[Stored data — start]

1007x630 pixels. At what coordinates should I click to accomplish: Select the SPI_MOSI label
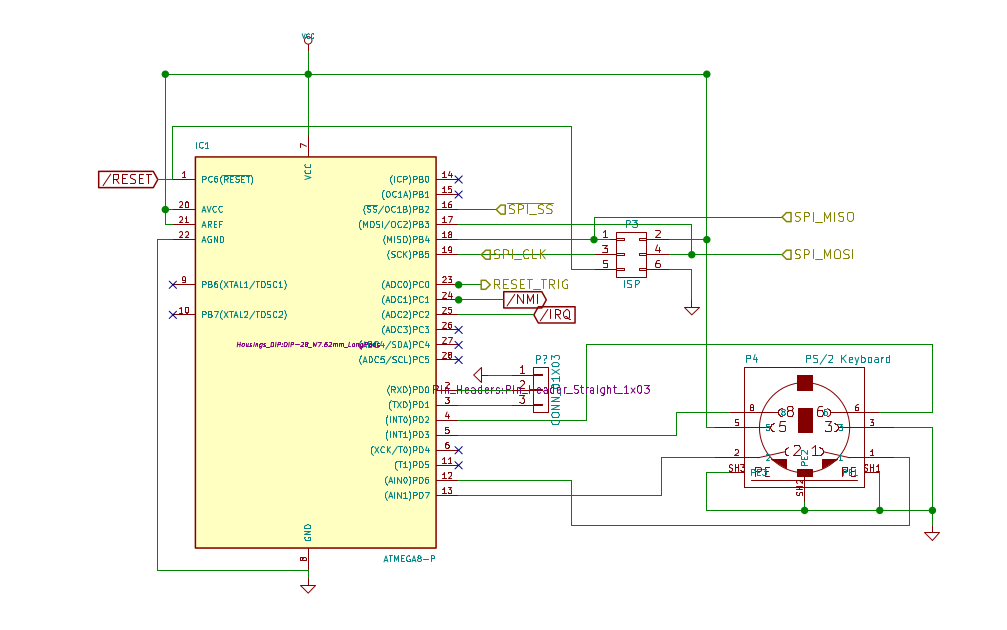818,254
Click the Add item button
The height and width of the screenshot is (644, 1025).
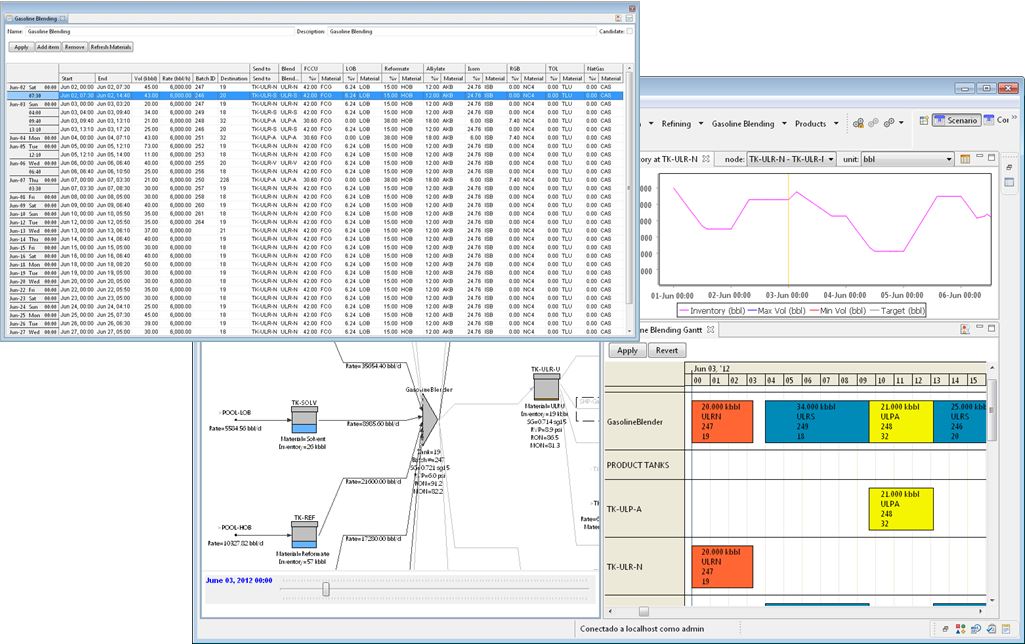pyautogui.click(x=48, y=47)
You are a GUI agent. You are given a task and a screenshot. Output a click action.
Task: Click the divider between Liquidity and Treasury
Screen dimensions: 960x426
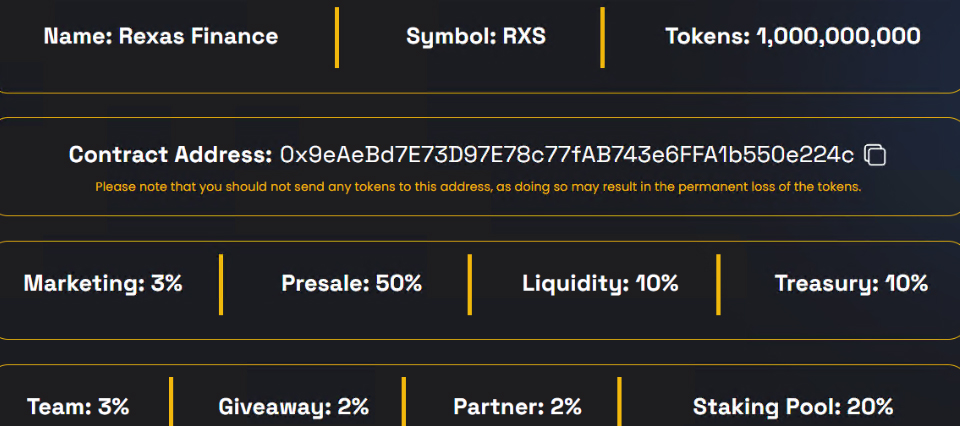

[Stored data — finish]

- [Instructions to follow]: Find the line that contains "You are a GUI", then write out that line and each one after it, exactly and with nothing else, through the end of the entries above, without the pictures.

- [Solved exercise]:
You are a GUI agent. You are given a task and a screenshot. Output a click action.
Task: Click the divider between Liquidity and Treasury
Screen dimensions: 960x426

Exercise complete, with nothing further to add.